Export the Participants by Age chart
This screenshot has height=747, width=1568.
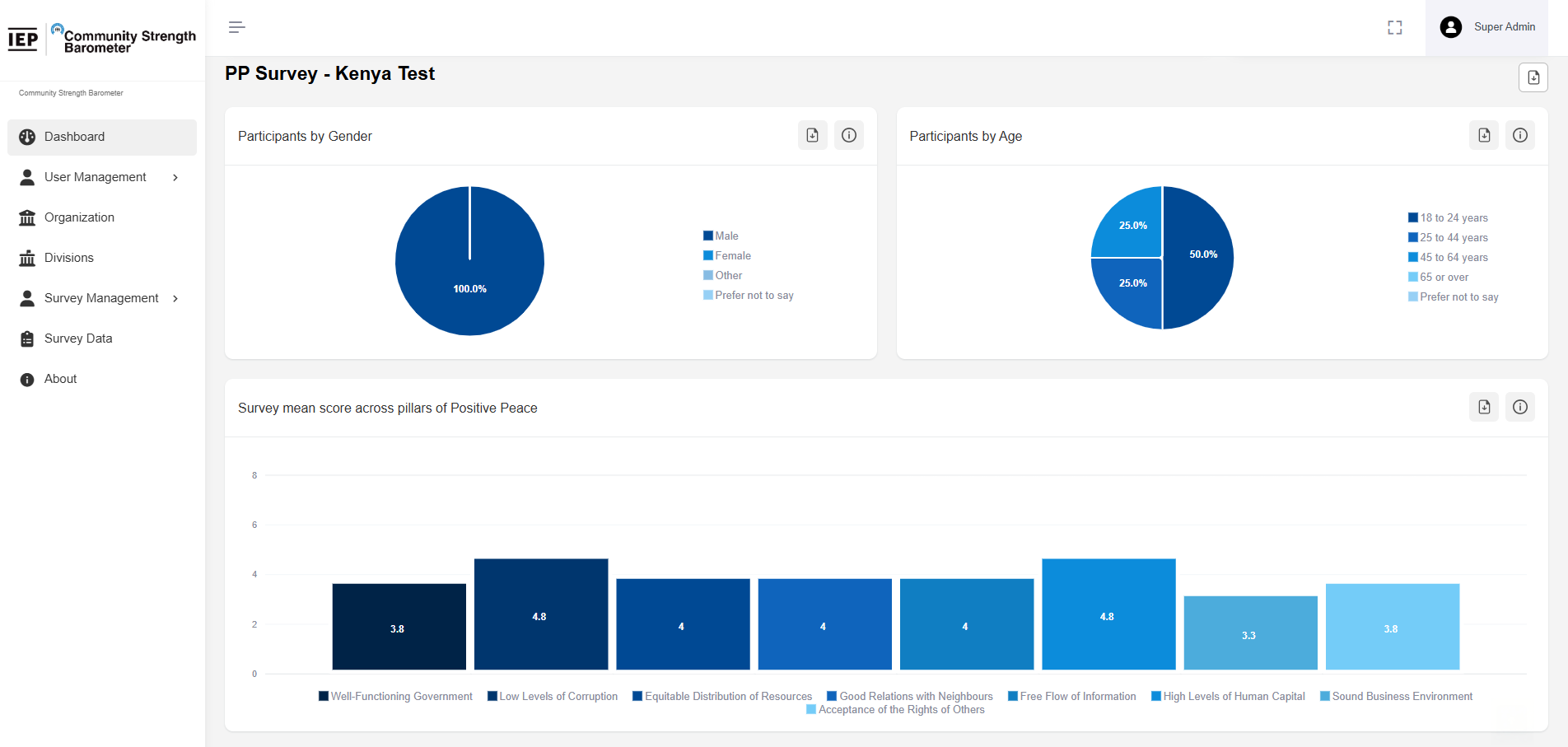coord(1483,135)
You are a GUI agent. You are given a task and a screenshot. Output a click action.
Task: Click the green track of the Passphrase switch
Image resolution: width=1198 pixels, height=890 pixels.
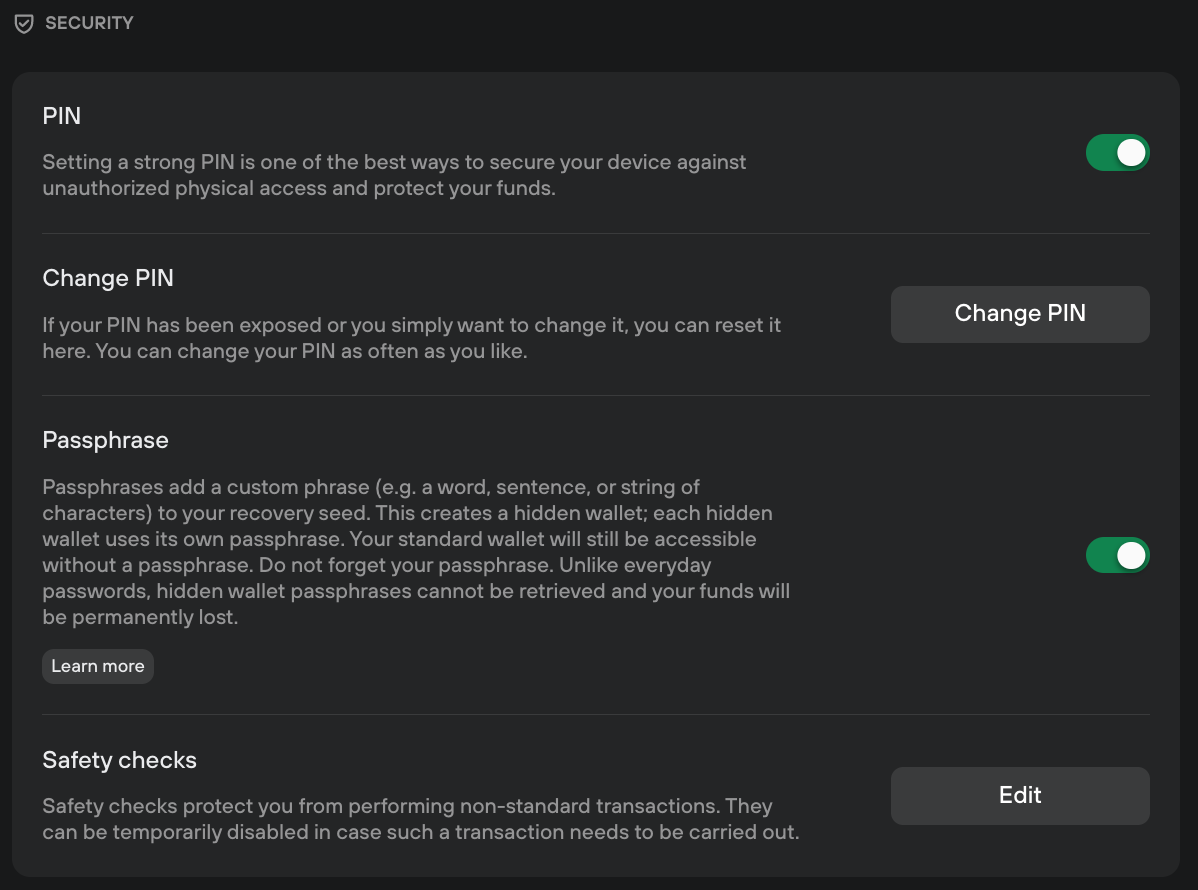[x=1101, y=555]
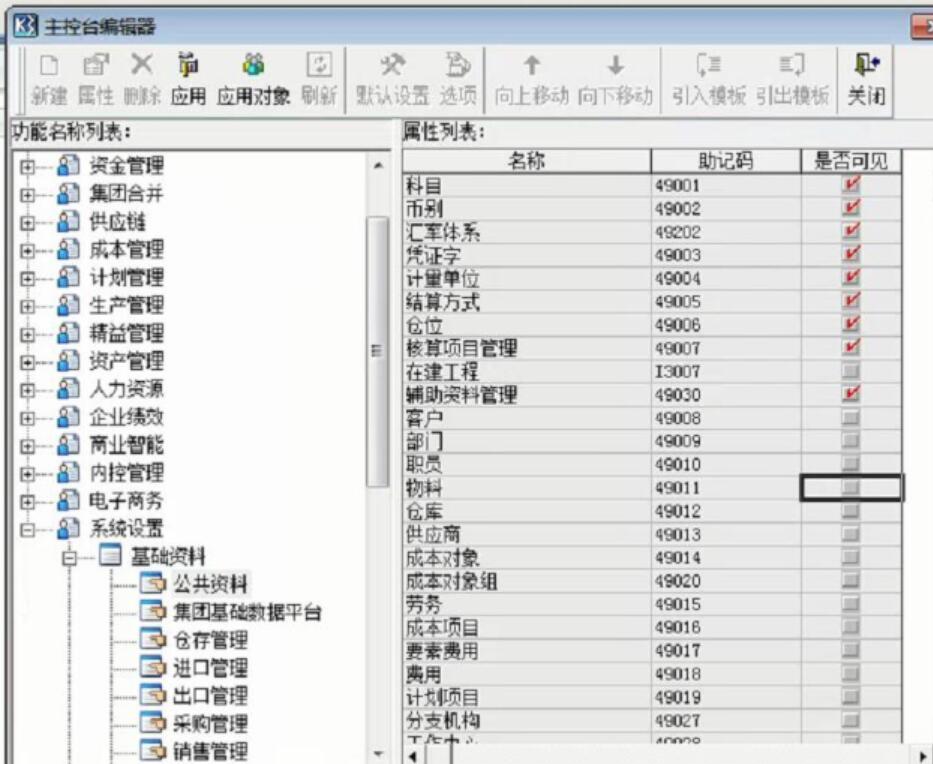This screenshot has height=764, width=933.
Task: Collapse the 系统设置 tree node
Action: [28, 529]
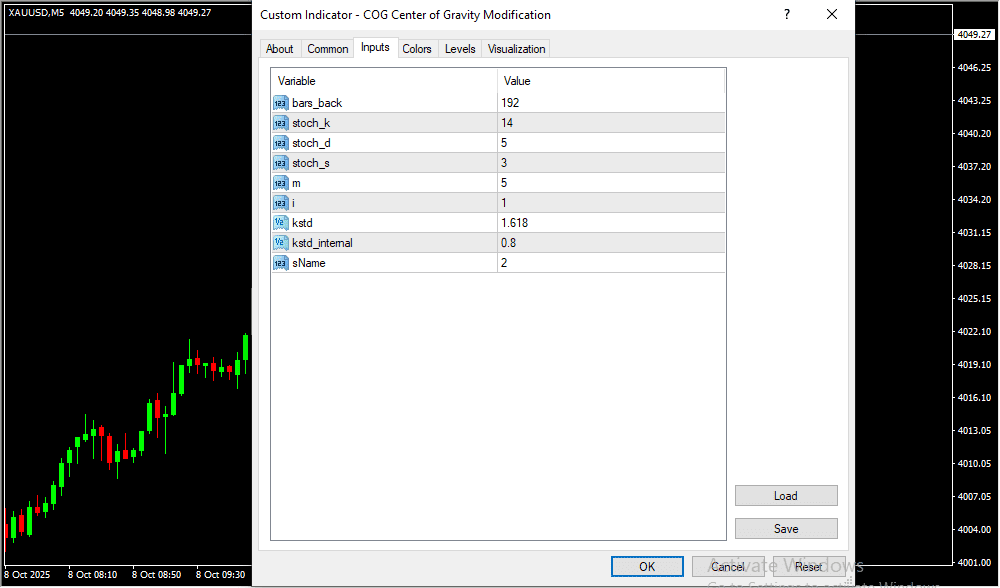Switch to the About tab
Image resolution: width=1000 pixels, height=588 pixels.
pyautogui.click(x=280, y=49)
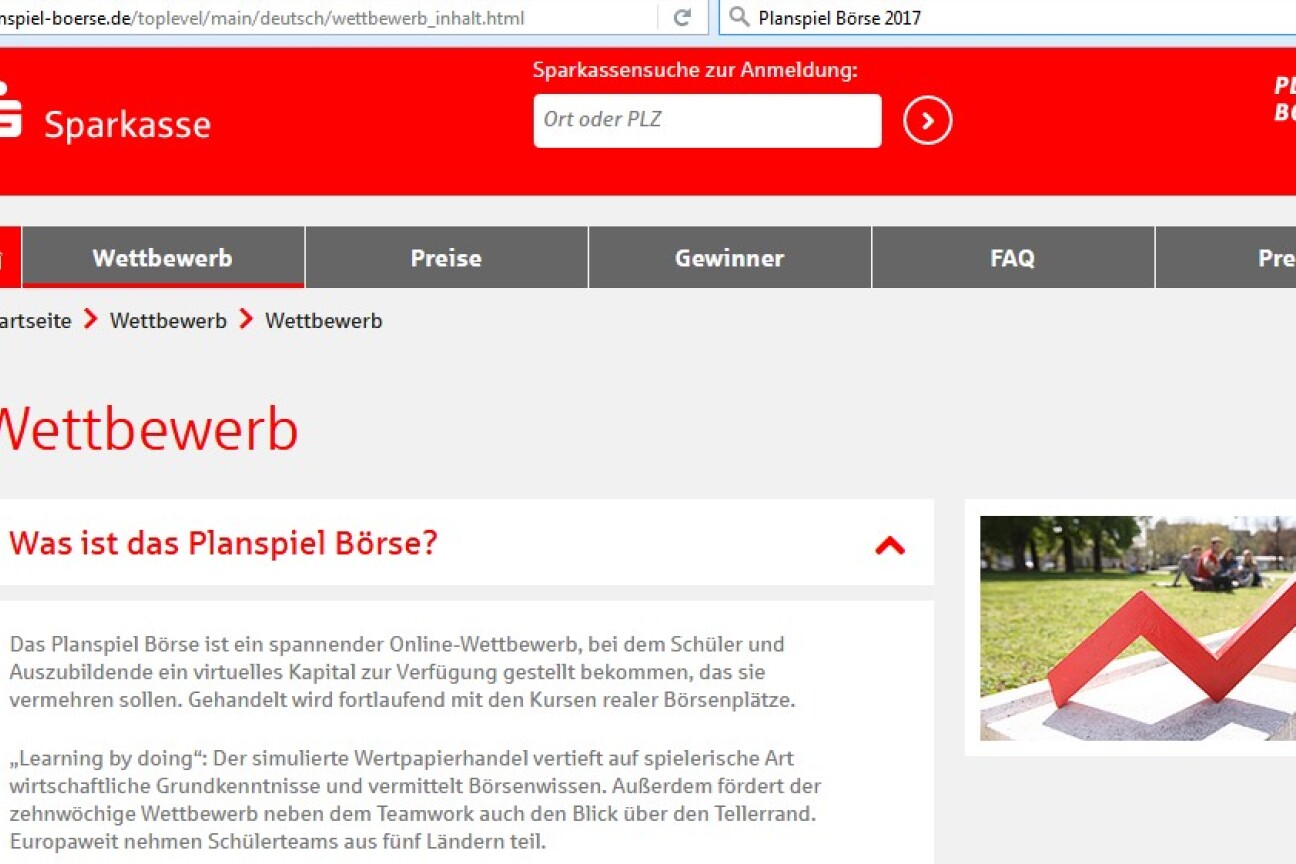Switch to the Preise tab
The height and width of the screenshot is (864, 1296).
[x=446, y=258]
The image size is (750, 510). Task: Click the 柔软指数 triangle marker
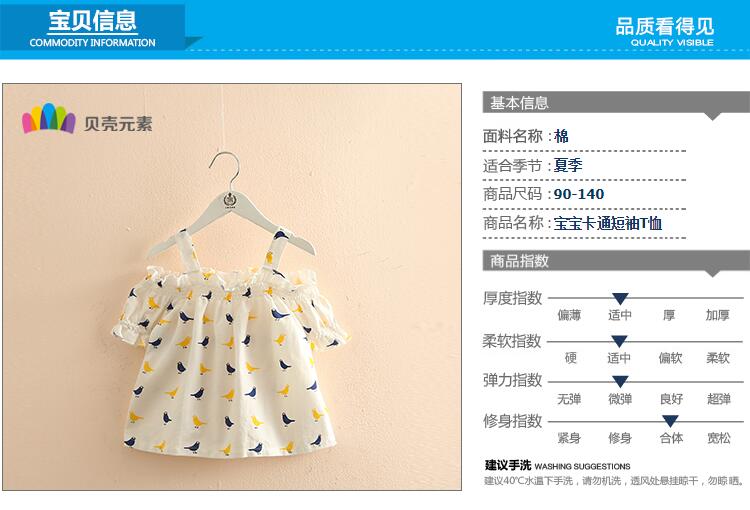click(619, 341)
┄┄┄┄┄┄┄┄┄┄
** Задание **
Верните все записи выше построчно и без изменений. Изображения в ответ не включайте.

** Решение задачи **
Export the Participants by Age chart
This screenshot has height=747, width=1568.
coord(1483,135)
You are a GUI agent. You are given a task and a screenshot. Output a click action.
Task: Click the green track of the Passphrase switch
Image resolution: width=1198 pixels, height=890 pixels.
[x=1101, y=555]
This screenshot has height=764, width=933.
Task: Collapse the 系统设置 tree node
Action: [28, 529]
Switch to the About tab
Image resolution: width=1000 pixels, height=588 pixels.
pyautogui.click(x=280, y=49)
Switch to the Preise tab
The height and width of the screenshot is (864, 1296).
[x=446, y=258]
The image size is (750, 510). Task: Click the 柔软指数 triangle marker
click(619, 341)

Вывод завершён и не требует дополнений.